Saturday, December 15, 2012

10 Best Songs of 2012

Usually I only get a little bit of new music each year, and usually the "new" music I get actually was released a few years ago. But this year was a big exception; I found a lot of truly new music that I really liked. So here are my top 10 songs of the year (and yes, by "best" i just mean best at being what I personally like). The rules I used are: only one song per artist, must have been on a 2012 album, and due to bias I can't list my own music :). Going from 10th favorite to most favorite:

10. St. Vincent - Grot

The background vocals throughout this song are what make it so great to me. This is really heavy without being "metal". The lyrics are cheesy but for some reason are better that way. It's a song you imagine playing while making a sacrifice to Satan - but with a smile on your face.

9. Death Grips - Lil Boy

The only hip-hop song on my list. I like when musicians get outside their comfort zone, and the drummer for this group was one I already liked from math/noise rock bands Hella and El Grupo Nuevo, so it's really cool to hear him making something completely different. But the main reason I really like them is the rapper - the tone of his voice sounds angry and insane... in a good way.

★ ★ ★ ★ ★ ★ ★

= Questions to answer =
A - Please reproduce the stretch of the post from "Saturday, December 15, 2012" through "on your face." word for word.
B - According to the post, in which bands had the Death Grips drummer played before?

★ ★ ★ ★ ★ ★ ★

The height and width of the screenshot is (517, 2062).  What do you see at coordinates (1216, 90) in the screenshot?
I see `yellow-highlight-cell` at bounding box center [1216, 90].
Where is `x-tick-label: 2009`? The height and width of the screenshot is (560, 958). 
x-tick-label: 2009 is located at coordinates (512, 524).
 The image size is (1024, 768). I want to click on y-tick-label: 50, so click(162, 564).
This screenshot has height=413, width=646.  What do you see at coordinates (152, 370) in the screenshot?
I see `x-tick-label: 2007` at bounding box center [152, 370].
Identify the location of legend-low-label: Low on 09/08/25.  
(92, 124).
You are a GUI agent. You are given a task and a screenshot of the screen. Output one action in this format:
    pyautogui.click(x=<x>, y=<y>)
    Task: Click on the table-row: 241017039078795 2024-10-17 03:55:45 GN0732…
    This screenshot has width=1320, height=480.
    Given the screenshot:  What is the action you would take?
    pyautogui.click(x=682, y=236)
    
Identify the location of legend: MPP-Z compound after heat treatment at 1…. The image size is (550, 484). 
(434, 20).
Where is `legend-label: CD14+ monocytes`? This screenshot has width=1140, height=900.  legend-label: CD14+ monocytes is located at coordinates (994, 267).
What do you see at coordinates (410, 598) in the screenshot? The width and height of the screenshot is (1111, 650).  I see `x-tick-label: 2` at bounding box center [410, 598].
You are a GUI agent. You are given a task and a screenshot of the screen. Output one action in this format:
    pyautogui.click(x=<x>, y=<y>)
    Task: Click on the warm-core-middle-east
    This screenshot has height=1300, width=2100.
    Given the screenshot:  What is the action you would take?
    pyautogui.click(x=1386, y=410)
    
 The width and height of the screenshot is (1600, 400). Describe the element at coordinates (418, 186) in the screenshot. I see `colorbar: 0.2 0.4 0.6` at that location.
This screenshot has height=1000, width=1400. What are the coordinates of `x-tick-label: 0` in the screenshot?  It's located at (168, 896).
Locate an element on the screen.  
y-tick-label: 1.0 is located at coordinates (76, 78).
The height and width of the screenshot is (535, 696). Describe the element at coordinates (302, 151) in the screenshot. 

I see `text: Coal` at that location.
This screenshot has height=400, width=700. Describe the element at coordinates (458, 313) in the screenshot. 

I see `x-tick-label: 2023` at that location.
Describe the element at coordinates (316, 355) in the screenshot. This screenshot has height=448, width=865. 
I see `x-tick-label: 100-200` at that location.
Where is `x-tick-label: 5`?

★ ★ ★ ★ ★ ★ ★

= Solutions below =
A -
Saturday, December 15, 2012

10 Best Songs of 2012

Usually I only get a little bit of new music each year, and usually the "new" music I get actually was released a few years ago. But this year was a big exception; I found a lot of truly new music that I really liked. So here are my top 10 songs of the year (and yes, by "best" i just mean best at being what I personally like). The rules I used are: only one song per artist, must have been on a 2012 album, and due to bias I can't list my own music :). Going from 10th favorite to most favorite:

10. St. Vincent - Grot

The background vocals throughout this song are what make it so great to me. This is really heavy without being "metal". The lyrics are cheesy but for some reason are better that way. It's a song you imagine playing while making a sacrifice to Satan - but with a smile on your face.

B - Hella and El Grupo Nuevo